◆ Instructions:
1) Could you return, word for word, the part of the Bebelplatz text that opens with the words containing "The prize-winning" and closes with "with another desire."?
2) Can you recast the Bebelplatz text's paragraph beginning "This piece of glass was removed" as a short bulleted list that keeps its main facts?
3) How might the Bebelplatz text go on after its final sentence? Extend it from that point.

◆ Text:
———
Beginning with the first, material, now
that the photographic evidence has been
reviewed, I would like to introduce the
exhibit which stands beside me here: an
object which could be the Rosetta Stone
of the whole project. [note
1]
What you see is a piece of laminated glass
just over 1.3 m square, weighing some 200
kg, transported here from the centre of
Berlin. Since it arrived here only about
a couple of hours ago, it remains to be
inspected in detail. For now, it is the
trajectory that matters.
This piece of glass was removed, on 3 March
2009, from the middle of Bebelplatz, between
the Staatsoper Unter den Linden and the
former royal library, now the law faculty
of Humboldt University. Thanks to INS agents
and collaborators, the slab was intercepted
before it could be destroyed. It has been
stored in a barn on the outskirts of Berlin
and was brought to London today. This is
the only surviving page from an archive
that has been systematically obliterated.
Let me explain. The glass formed part of
a monument commemorating the burning of
books that took place on the square now
called Bebelplatz, on 10 May 1933. The
monument, entitled Library, takes the form
of a brightly lit, sealed room, below ground
level, without entrance or exit, lined
with empty shelves. In accordance with
minimalist orthodoxy, the interior is painted
white. You can look into the empty room
through a glass window set in the pavement.
The shelves are supposed to have enough
room for about 20,000 volumes, recalling
the number said to have been brought to
the site for the book-burning ceremony.
A bronze plaque with memorial inscriptions
is also set in the pavement, some distance
away.
The
upper surface of the glass is continually
scratched. This unintentional inscription,
which I had noticed during an earlier visit
to Berlin, became the first clue in the
investigation with which I was charged,
namely the identification and inspection
of sites of erasure. There, on Bebelplatz,
I would find the site of erasure par
excellence:
a place dedicated to the destruction of
knowledge — an incident of which,
naturally, no trace remains — and
a surface nonetheless marked.
However,
on returning to the site in the course
of the present investigation, I did
not find all as I expected. Instead,
I found further evidence of erasure, the
repetition and the concealment of erasure.
The prize-winning
monument had made an impressive claim
on the parade-ground qualities of the
square — the qualities that
had once recommended it as the venue for
midnight book burning — but this
brought it into conflict with another desire.
———
◆ Data segment:
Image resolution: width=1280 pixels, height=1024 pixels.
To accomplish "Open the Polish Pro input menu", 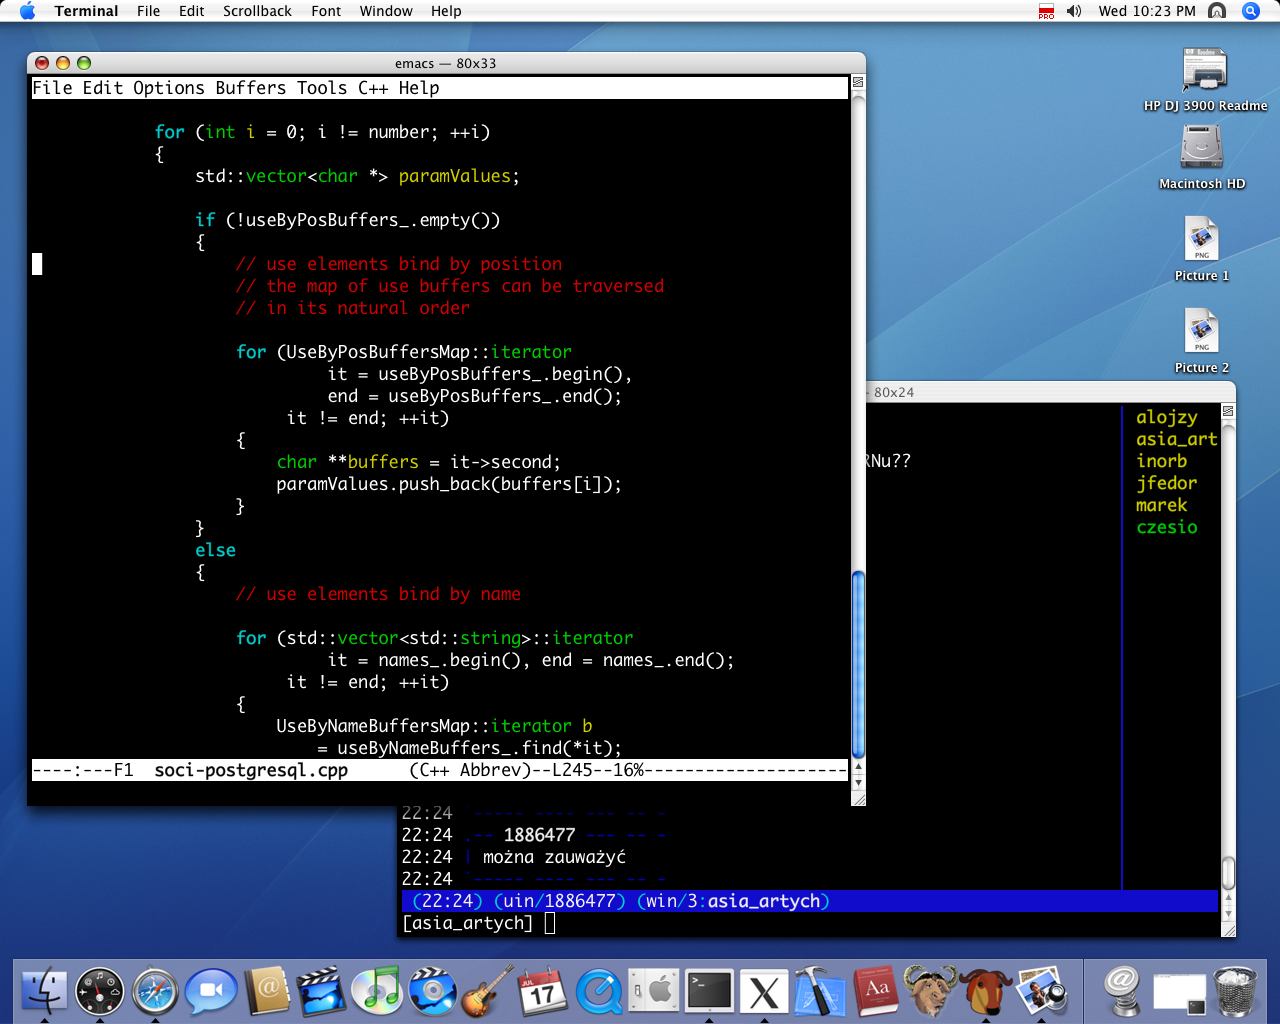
———
◆ Responses by task:
1)
The prize-winning
monument had made an impressive claim
on the parade-ground qualities of the
square — the qualities that
had once recommended it as the venue for
midnight book burning — but this
brought it into conflict with another desire.

2)
- Removed on 3 March 2009 from the middle of Bebelplatz, between the Staatsoper Unter den Linden and the former royal library, now the law faculty of Humboldt University.
- Intercepted by INS agents and collaborators before it could be destroyed.
- Stored in a barn on the outskirts of Berlin and brought to London today.
- The only surviving page from a systematically obliterated archive.

3)
In the time of Wilhelm II — the time,
Joseph Roth later commented, when the University
became a barracks, that is to say, where
Prussian militarism was propagated by professors
of philosophy — the square used to
be a garden. The vegetation appears to
have been cleared towards the end of the
1920s, when the place began being used
as a car park. During the Nazi era it seems
to have been reserved for ceremonial purposes,
but in the Communist era, except when mass-demonstrations
were called, it was used mainly as a car
park. The DDR authorities renamed the place
for August Bebel, a nineteenth-century
Social Democrat, and memorial plaques for
Bebel, for Lenin, who was once a reader
in the Imperial Library, and for the book
burning were installed.
All were removed after
German reunification in 1990 [note
2].
A memorial art competition was held in
1993, and the underground Library was inaugurated
in 1995. However, the desire for car parking
did not go away, and eventually the monument
was threatened. The accommodation reached
was this: the sunken library would be
temporarily exhumed, a multi-storey car
park built around it, then both the car
park and the monument reburied.
When I carried out aerial surveillance
of the site for the INS (in 2005), the
resurfacing of the square had just been
completed but it was not yet open to
the public. The glass was intact, without
a scratch. It
turns out the glass is renewed on a
regular basis, every few months. Lying
in the middle of a square paved with granite
cobbles, it very quickly becomes irreparably
scratched and is replaced with a fresh
sheet, as it were to suppress the writing
which would otherwise obscure the view
of the empty library. Whereas the regime
of the monument — the regime of the
window — obliges one to peer through
it in search of transparency, into a space
that cannot be inhabited, necronautical
research, by contrast, is concerned with
the surface. Hence the plan, now realised,
of obtaining a sample for further analysis.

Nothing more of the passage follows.